— START OF Data listing —
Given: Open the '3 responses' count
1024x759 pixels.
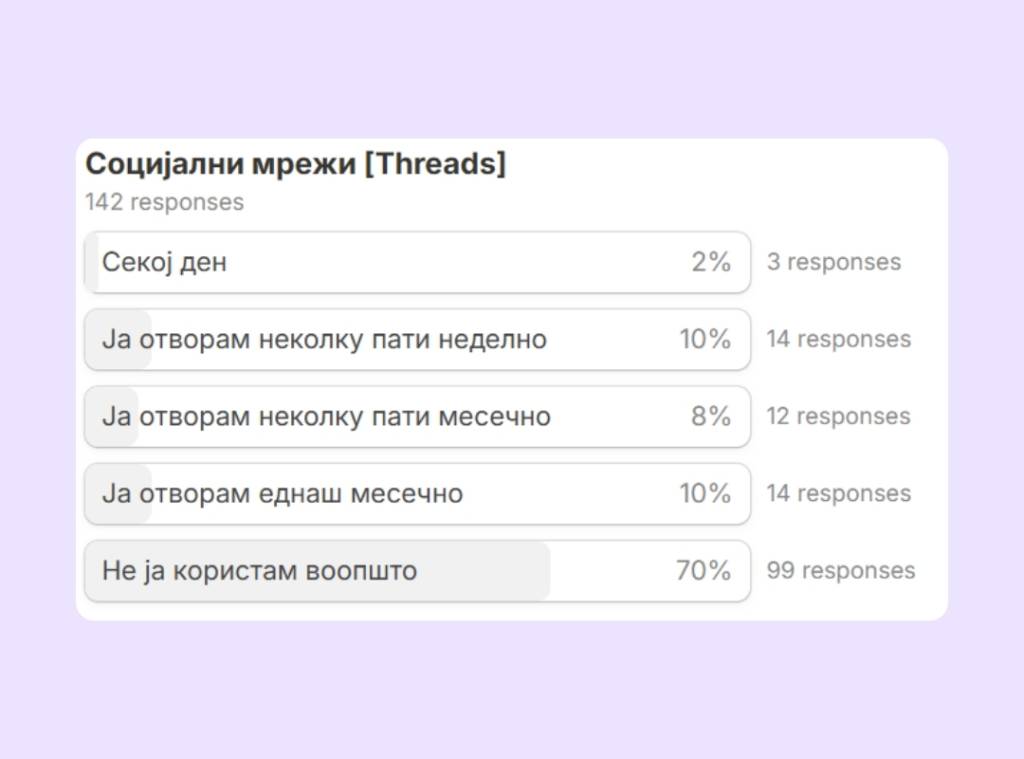Looking at the screenshot, I should (x=833, y=262).
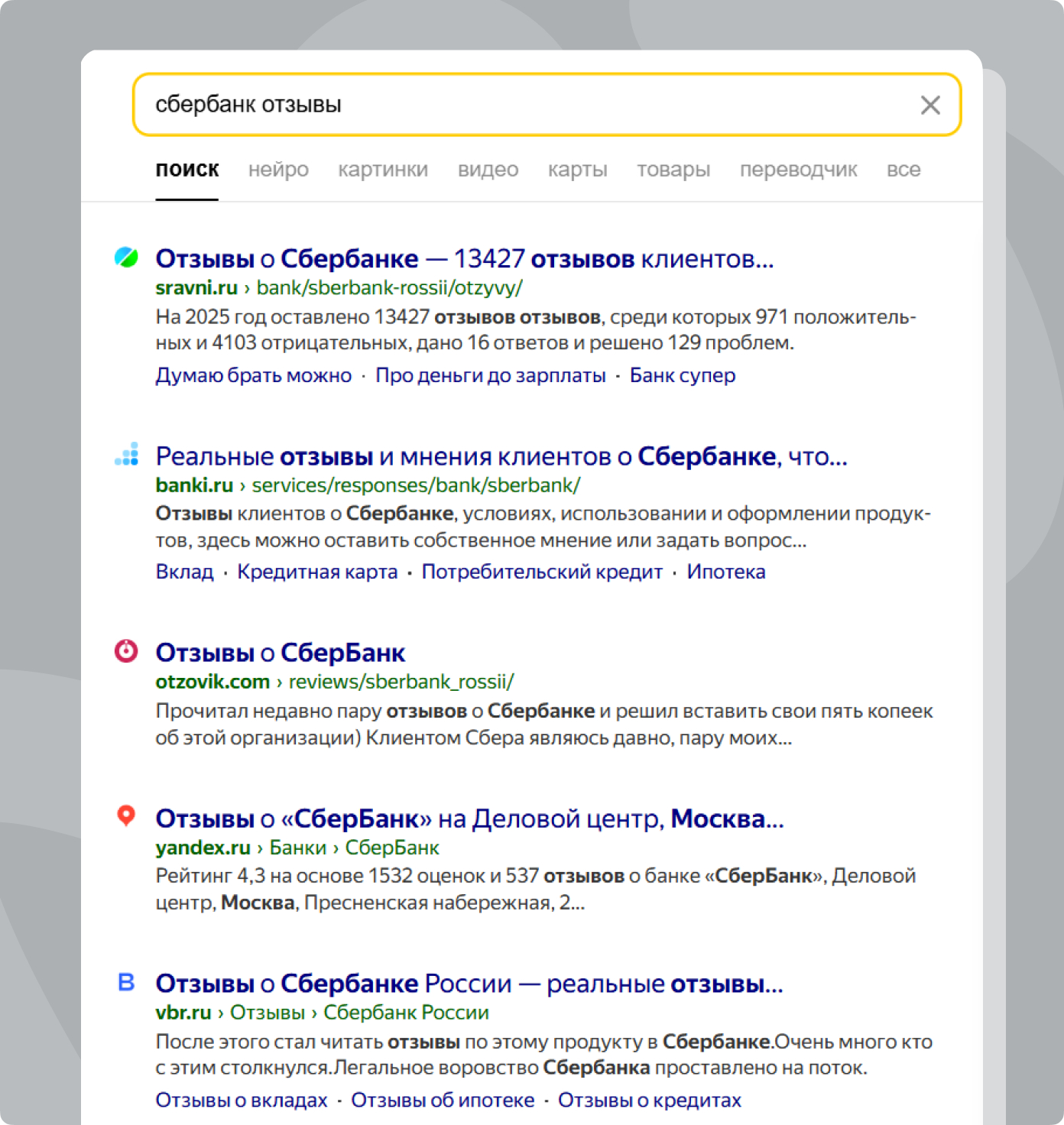
Task: Click the Yandex Maps pin favicon
Action: [x=126, y=815]
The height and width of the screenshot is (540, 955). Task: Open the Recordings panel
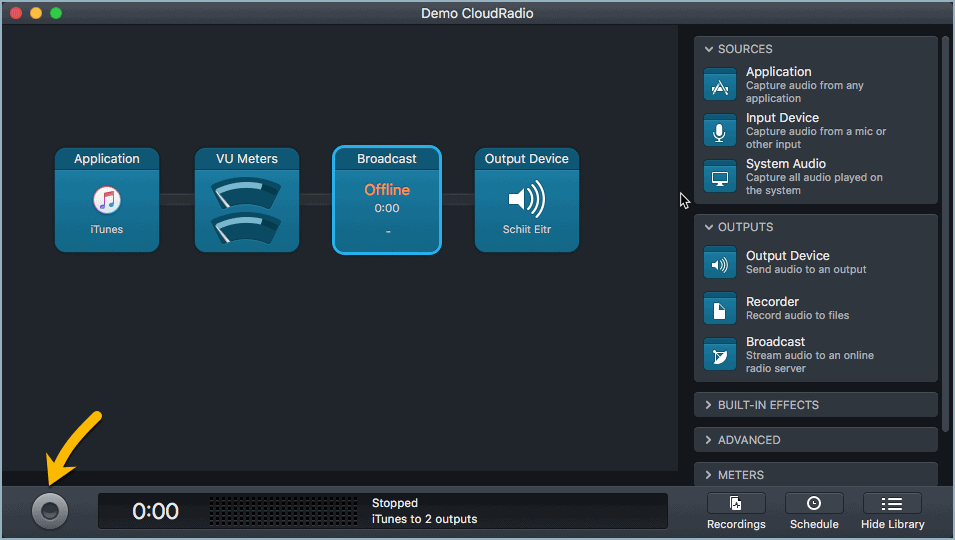pyautogui.click(x=736, y=511)
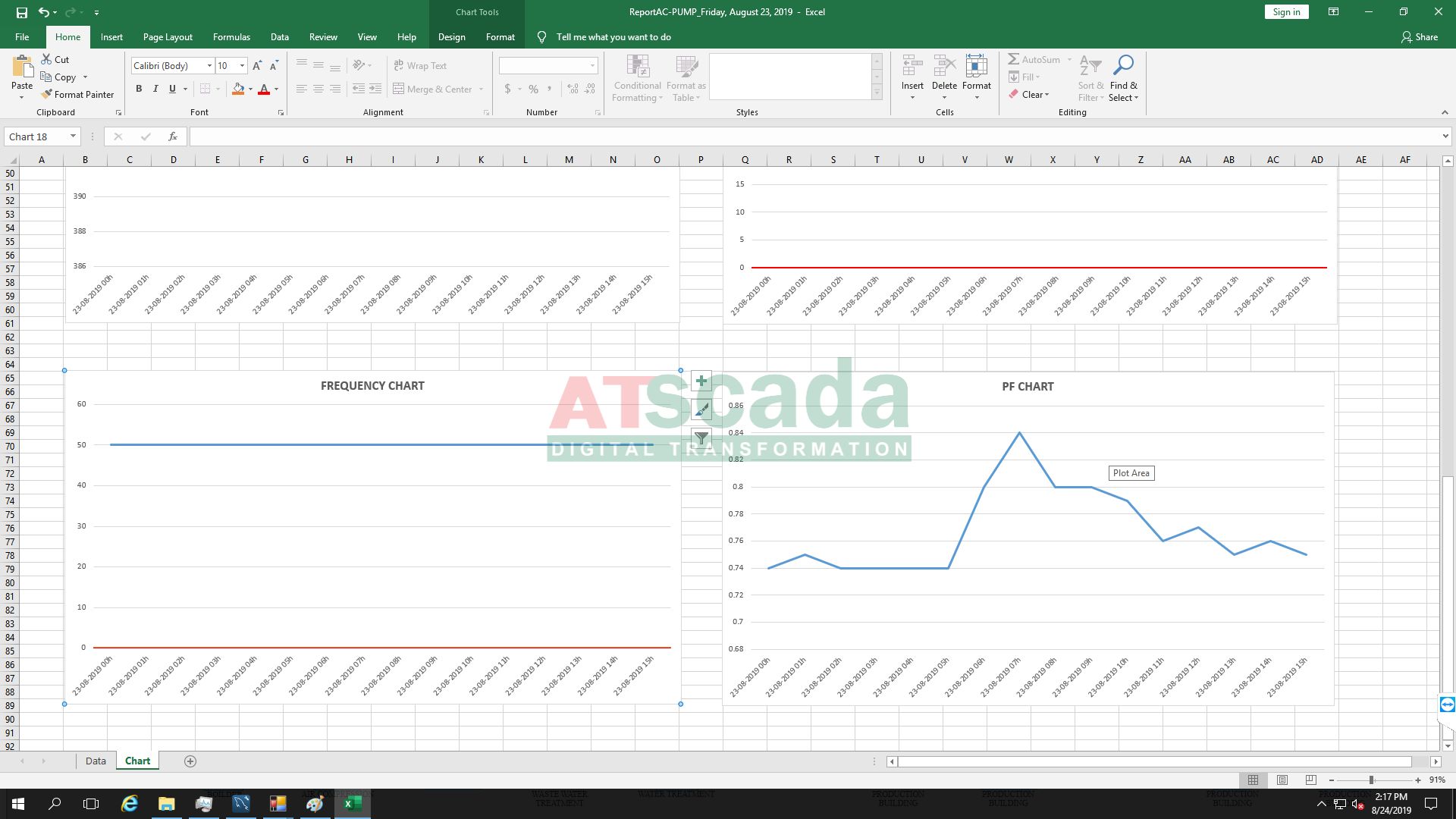Toggle Bold formatting
The width and height of the screenshot is (1456, 819).
click(139, 89)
— END OF Data listing —
### The problem
Transcribe the lines above word for word, leaving out the pictures.

### Result below
Given: Open the '3 responses' count
1024x759 pixels.
Looking at the screenshot, I should (x=833, y=262).
Task: Click the Yandex Maps pin favicon
Action: [x=126, y=815]
The height and width of the screenshot is (540, 955). Task: Open the Recordings panel
pyautogui.click(x=736, y=511)
Toggle Bold formatting
The width and height of the screenshot is (1456, 819).
click(139, 89)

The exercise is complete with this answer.